Adding Value in Pharma: Applying Advanced Protein Engineering Technologies to Biotherapeutic Development

Author: Gjalt Huisman, Ph.D., VP Pharmaceutical Technology & Innovation

By applying its CodeEvolver® directed evolution technology, Codexis has been improving enzymes for specific functions in challenging environments for well over a decade, using high-throughput gene synthesis, biochemical screening and advanced data analytics. Recently we have demonstrated that this technology can impact biologic drug candidate discovery and optimization. By applying the same core technology and optimization philosophies successfully demonstrated in engineering biocatalysts for the synthesis of small-molecule active pharmaceutical ingredients (APIs), we are now fundamentally changing the properties of biologics to generate novel and potentially more effective drug candidates.
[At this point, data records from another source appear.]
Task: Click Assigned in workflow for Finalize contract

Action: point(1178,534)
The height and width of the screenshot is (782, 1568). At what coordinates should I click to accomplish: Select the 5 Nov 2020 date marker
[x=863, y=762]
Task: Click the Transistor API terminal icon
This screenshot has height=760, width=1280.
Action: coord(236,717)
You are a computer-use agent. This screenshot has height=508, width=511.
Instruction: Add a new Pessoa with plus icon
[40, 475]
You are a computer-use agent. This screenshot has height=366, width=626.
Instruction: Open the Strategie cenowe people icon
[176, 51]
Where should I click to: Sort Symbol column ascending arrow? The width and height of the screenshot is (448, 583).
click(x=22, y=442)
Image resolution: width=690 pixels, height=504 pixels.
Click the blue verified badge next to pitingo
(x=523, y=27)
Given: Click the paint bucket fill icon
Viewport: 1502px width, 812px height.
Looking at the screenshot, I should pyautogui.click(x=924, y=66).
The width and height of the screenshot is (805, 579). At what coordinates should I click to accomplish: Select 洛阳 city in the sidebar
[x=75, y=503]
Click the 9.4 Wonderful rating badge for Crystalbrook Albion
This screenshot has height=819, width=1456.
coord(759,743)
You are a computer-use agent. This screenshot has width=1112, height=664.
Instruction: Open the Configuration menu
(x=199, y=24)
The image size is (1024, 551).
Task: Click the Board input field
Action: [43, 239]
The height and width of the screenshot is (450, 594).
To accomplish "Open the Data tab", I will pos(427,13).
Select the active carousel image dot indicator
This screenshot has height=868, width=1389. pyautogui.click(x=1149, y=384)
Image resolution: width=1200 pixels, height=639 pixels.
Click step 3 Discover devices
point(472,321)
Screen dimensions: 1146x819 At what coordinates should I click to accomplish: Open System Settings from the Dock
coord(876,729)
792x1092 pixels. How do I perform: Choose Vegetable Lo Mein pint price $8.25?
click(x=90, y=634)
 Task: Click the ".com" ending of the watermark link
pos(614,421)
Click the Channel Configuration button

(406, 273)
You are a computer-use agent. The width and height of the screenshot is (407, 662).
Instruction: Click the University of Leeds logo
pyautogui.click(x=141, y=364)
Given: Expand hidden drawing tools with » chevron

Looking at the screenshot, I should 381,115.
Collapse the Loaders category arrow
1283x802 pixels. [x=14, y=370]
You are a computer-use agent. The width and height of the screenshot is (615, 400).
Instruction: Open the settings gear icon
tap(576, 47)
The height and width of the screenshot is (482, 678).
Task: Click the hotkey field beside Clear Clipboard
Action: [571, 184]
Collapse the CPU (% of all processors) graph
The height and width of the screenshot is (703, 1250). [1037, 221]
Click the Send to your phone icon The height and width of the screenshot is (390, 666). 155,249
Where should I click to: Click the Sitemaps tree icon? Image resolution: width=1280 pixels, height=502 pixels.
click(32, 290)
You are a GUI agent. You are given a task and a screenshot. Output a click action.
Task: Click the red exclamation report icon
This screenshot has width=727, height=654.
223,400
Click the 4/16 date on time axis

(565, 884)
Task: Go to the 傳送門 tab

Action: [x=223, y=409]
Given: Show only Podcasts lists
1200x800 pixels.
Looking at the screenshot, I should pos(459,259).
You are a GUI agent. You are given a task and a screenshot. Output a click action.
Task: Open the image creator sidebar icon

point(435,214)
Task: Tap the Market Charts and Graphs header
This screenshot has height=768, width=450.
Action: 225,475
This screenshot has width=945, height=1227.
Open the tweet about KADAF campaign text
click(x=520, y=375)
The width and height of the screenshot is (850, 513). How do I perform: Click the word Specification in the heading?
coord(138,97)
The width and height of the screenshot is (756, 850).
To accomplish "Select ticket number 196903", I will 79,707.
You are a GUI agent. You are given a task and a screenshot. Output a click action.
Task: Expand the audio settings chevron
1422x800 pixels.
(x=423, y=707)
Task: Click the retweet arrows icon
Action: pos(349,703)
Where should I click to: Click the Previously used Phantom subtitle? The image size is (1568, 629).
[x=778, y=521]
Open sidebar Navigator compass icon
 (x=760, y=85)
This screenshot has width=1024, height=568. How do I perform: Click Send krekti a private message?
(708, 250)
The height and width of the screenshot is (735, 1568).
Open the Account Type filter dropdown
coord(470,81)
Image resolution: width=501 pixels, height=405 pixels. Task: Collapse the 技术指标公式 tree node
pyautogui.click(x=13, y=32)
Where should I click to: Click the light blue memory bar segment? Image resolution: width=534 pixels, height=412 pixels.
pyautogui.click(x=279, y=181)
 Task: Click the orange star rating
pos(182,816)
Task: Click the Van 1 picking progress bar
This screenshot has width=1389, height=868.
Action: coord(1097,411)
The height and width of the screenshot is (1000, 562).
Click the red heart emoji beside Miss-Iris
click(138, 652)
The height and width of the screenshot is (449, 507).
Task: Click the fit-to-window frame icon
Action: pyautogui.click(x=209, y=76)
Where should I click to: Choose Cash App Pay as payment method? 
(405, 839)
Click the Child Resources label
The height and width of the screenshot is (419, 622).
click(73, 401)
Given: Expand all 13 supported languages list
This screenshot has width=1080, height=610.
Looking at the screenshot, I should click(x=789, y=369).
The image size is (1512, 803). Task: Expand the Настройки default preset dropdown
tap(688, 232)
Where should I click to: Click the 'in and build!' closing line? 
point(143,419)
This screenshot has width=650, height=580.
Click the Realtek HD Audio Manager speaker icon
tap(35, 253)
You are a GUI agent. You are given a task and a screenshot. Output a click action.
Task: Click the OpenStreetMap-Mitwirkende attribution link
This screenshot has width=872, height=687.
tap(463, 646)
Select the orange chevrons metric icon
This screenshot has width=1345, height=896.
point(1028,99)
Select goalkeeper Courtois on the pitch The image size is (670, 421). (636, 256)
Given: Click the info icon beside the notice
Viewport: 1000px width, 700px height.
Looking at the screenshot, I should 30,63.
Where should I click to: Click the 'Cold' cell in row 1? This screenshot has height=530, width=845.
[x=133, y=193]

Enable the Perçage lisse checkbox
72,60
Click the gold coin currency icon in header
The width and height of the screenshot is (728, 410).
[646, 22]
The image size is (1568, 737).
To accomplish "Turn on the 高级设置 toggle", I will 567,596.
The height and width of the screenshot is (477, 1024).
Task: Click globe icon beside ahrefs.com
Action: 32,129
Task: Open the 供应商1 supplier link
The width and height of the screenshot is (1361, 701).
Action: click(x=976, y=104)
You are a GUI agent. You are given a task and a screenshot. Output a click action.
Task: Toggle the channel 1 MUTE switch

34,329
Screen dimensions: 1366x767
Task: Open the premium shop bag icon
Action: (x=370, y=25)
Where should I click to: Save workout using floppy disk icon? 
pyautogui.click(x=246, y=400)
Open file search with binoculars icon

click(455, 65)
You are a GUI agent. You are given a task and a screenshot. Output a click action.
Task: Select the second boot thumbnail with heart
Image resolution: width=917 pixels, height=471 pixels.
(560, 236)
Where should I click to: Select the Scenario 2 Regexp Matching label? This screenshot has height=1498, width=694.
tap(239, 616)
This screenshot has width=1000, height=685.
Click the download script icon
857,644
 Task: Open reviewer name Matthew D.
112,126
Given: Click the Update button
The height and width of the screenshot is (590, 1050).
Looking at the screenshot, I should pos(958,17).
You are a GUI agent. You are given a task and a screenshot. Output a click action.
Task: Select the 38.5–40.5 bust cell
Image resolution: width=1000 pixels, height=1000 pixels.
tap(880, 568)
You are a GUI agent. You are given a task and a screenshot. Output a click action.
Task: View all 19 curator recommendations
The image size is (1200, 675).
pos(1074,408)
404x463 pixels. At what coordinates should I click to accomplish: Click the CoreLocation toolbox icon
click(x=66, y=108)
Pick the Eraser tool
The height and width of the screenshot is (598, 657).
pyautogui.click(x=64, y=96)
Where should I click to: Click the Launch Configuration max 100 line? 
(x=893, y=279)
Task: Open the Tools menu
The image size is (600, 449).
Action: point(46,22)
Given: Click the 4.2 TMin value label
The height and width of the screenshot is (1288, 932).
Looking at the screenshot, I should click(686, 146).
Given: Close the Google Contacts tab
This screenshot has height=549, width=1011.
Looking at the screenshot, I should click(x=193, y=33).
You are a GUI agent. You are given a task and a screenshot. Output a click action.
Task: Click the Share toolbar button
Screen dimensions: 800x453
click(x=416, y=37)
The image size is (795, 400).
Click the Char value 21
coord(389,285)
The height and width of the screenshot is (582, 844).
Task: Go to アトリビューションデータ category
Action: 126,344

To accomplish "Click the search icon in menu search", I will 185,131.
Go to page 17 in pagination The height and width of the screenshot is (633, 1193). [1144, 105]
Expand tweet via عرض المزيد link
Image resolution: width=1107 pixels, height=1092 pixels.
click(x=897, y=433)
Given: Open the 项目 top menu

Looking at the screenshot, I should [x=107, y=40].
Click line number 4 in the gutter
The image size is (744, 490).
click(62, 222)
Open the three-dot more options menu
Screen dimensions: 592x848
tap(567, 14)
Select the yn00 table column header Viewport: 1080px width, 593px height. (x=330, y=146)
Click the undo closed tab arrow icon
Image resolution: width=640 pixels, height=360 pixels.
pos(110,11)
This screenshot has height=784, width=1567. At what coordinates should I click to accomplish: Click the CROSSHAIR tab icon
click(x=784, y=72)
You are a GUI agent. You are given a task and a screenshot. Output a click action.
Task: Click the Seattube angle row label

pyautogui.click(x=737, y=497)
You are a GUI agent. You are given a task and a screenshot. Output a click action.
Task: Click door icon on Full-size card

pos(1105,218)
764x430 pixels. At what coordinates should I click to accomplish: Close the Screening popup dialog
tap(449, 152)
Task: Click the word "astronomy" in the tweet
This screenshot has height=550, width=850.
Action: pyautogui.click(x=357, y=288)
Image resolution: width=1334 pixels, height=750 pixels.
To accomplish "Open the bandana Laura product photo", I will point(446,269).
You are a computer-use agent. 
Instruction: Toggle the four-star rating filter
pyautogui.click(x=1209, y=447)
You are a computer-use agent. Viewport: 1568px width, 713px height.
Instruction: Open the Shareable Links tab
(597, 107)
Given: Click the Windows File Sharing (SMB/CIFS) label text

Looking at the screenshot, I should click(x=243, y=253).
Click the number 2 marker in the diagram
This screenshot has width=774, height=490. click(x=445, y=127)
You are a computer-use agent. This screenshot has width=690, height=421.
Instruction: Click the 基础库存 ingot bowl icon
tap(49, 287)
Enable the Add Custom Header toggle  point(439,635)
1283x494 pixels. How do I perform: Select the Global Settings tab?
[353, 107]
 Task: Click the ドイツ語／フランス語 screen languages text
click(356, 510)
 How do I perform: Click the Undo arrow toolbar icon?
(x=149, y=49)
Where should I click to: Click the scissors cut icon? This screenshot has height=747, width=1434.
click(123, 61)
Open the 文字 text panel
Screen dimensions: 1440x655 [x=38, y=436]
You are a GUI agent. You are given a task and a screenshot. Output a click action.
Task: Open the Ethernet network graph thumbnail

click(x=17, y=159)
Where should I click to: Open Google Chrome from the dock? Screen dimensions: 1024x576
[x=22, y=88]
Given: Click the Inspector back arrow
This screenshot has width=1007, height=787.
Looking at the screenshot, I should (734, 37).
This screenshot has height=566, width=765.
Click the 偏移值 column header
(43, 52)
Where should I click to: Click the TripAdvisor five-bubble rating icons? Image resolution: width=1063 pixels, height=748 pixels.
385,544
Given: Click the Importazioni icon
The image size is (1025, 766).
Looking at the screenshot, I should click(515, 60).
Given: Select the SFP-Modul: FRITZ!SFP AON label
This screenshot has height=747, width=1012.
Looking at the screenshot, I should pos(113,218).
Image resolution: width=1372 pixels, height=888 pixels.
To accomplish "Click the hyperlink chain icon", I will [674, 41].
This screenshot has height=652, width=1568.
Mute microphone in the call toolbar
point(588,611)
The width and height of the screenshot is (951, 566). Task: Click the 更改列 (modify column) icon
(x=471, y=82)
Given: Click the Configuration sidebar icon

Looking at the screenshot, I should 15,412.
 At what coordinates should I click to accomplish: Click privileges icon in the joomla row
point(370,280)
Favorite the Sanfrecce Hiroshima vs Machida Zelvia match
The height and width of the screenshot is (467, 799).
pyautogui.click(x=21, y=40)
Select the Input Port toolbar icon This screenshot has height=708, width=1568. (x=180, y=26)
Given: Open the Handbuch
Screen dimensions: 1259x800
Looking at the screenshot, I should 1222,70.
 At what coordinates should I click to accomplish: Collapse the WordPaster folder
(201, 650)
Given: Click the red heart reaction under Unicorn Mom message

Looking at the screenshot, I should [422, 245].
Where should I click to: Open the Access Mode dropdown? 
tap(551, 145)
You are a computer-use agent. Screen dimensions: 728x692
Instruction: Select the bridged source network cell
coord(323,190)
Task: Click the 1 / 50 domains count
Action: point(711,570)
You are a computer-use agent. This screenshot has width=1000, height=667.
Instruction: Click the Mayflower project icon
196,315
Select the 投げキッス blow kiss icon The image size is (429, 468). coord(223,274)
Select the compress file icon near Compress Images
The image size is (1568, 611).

The first step in CodeEvolver®-driven enzyme engineering involves defining the desired enzyme performance characteristics that are projected to address the specific unmet need. Then, application of the CodeEvolver® technology over iterative rounds of laboratory evolution leads to an engineered, novel, high-performance enzyme, which meets the original design criteria. Codexis then demonstrates the manufacturability and effectiveness of the enzyme in the end-use application by producing the enzyme in its proprietary expression platforms and performing relevant efficacy studies.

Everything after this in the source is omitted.